Op grond van de processtukken en het verhandelde ter zitting is gebleken dat sprake is van een andere situatie dan de situatie waarvan de rechtbank in eerste aanleg is uitgegaan. De vader beschikt inmiddels over een geldig legitimatiebewijs. Hij is daardoor (meer) in staat om gezagsbeslissingen te nemen. Ook kan hij daardoor weer naar Nederland reizen, wat verandering meebrengt in zijn mogelijkheden tot contact met en betrokkenheid bij de kinderen. Voorts is gebleken dat een procedure over de omgangsregeling loopt en dat de ouders hulp hebben ingeschakeld van het Centrum voor Jeugd en Gezin voor het contactherstel tussen de vader en de kinderen. De raad heeft de ouders geadviseerd die hulpverlening ook in te zetten voor hun onderlinge verstandhouding.

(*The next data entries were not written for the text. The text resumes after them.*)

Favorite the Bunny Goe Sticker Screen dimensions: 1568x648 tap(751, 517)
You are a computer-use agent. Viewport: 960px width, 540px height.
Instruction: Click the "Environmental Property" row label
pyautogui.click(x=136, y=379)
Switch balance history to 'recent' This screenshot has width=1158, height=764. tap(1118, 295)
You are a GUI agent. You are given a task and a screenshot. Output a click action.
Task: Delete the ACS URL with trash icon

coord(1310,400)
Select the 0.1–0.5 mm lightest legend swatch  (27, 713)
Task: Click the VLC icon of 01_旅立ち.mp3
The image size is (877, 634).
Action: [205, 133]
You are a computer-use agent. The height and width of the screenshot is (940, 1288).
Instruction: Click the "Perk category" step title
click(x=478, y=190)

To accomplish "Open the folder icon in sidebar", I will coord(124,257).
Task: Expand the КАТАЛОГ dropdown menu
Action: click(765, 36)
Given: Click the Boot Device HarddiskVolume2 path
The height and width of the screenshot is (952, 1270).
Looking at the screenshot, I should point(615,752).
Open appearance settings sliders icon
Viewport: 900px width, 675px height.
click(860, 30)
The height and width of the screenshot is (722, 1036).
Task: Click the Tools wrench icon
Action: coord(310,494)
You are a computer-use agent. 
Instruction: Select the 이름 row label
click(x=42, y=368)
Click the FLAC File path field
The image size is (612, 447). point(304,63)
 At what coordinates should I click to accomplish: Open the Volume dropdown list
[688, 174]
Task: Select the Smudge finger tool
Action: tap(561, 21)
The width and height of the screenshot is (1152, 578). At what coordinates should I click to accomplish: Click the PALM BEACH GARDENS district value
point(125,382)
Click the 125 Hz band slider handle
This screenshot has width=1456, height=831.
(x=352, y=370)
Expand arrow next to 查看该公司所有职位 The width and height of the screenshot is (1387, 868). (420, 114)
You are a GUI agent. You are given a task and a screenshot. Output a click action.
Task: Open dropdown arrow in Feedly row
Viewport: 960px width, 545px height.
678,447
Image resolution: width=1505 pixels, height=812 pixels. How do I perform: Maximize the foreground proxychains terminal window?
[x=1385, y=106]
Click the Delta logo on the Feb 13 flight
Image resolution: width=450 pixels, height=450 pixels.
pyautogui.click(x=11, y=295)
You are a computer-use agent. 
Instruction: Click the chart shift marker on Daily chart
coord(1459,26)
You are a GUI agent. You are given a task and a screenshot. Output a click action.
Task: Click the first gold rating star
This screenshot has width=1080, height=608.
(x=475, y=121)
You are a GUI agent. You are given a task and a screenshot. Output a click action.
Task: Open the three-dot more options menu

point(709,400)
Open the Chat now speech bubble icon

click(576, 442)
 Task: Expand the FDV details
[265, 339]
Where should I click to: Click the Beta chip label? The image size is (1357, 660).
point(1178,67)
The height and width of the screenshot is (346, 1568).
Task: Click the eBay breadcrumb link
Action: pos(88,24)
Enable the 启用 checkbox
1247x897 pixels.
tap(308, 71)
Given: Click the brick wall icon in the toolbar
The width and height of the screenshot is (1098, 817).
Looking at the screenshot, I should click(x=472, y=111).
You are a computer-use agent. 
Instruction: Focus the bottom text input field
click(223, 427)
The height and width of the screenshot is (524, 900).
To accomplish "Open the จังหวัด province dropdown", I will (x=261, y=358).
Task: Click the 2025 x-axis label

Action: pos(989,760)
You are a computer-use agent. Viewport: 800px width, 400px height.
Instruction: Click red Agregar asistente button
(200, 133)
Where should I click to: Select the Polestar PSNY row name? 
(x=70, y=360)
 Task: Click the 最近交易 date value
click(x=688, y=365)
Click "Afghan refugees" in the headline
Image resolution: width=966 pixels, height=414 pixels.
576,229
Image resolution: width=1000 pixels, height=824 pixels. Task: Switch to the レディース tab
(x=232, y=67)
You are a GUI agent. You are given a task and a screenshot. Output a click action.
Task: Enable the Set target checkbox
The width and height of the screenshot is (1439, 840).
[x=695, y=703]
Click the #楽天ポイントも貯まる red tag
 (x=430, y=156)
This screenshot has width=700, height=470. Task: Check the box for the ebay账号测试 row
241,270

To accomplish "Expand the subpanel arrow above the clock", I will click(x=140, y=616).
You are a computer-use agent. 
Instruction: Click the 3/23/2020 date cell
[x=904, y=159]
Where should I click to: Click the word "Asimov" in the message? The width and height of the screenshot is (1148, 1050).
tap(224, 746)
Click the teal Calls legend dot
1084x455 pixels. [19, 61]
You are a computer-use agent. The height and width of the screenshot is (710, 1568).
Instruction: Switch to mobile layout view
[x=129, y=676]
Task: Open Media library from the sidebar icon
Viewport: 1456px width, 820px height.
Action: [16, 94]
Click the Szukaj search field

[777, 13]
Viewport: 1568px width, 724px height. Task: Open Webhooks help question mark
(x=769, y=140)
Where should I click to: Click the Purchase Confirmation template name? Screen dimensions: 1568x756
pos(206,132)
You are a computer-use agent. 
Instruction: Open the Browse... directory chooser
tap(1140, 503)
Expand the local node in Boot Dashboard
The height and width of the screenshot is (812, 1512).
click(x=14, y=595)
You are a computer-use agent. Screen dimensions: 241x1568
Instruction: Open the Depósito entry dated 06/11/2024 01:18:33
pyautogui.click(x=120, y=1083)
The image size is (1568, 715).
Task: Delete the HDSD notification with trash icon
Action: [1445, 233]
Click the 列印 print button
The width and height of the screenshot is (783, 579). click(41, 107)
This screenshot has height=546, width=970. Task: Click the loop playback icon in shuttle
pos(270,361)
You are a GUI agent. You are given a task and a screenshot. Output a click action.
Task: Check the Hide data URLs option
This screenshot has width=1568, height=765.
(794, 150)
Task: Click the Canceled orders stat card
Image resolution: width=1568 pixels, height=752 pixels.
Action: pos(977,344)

Gelet op deze ontwikkelingen is voor het hof op dit moment niet duidelijk hoe het contact tussen de vader en de kinderen en de communicatie tussen de ouders verder gaat verlopen, alsmede wat dit betekent voor de invulling van het gezag.
3.9.2.
Het hof acht zich daarom op grond van de thans beschikbare informatie onvoldoende voorgelicht om een verantwoorde beslissing te kunnen nemen. Het hof zal dan ook de raad verzoeken om een onderzoek in te stellen en te rapporteren en adviseren over de vraag of het gezamenlijk gezag moet worden gehandhaafd dan wel of het gezag in het belang van de kinderen aan de moeder moet toekomen.
3.9.3.
Het hof houdt de verdere behandeling van de zaak aan tot 1 juni 2022 pro forma, teneinde de resultaten van het onderzoek en het advies van de raad af te wachten.
De advocaten van de ouders worden vervolgens door het hof in de gelegenheid gesteld om binnen twee weken schriftelijk te reageren op het rapport en het advies van de raad.
Zo nodig bepaalt het hof een nieuwe mondelinge behandeling.
3.10.
Op grond van het vorenstaande houdt het hof iedere verdere beslissing aan.

4.De beslissing

Het hof:
verzoekt de raad een onderzoek in te stellen conform hetgeen hiervoor onder rechtsoverweging 3.9.2. is overwogen;
verzoekt de raad voor de hierna te noemen pro forma datum rapport en advies uit te brengen aan het hof, onder gelijktijdige verstrekking van een afschrift daarvan aan de advocaten van de vader en de moeder;
houdt iedere verdere beslissing aan tot PRO FORMA 1 juni 2022.
Deze beschikking is gegeven door mrs. E.L. Schaafsma-Beversluis, E.M.C. Dumoulin en H.M.A.W. Erven en is op 24 februari 2022 uitgesproken in het openbaar in tegenwoordigheid van de griffier.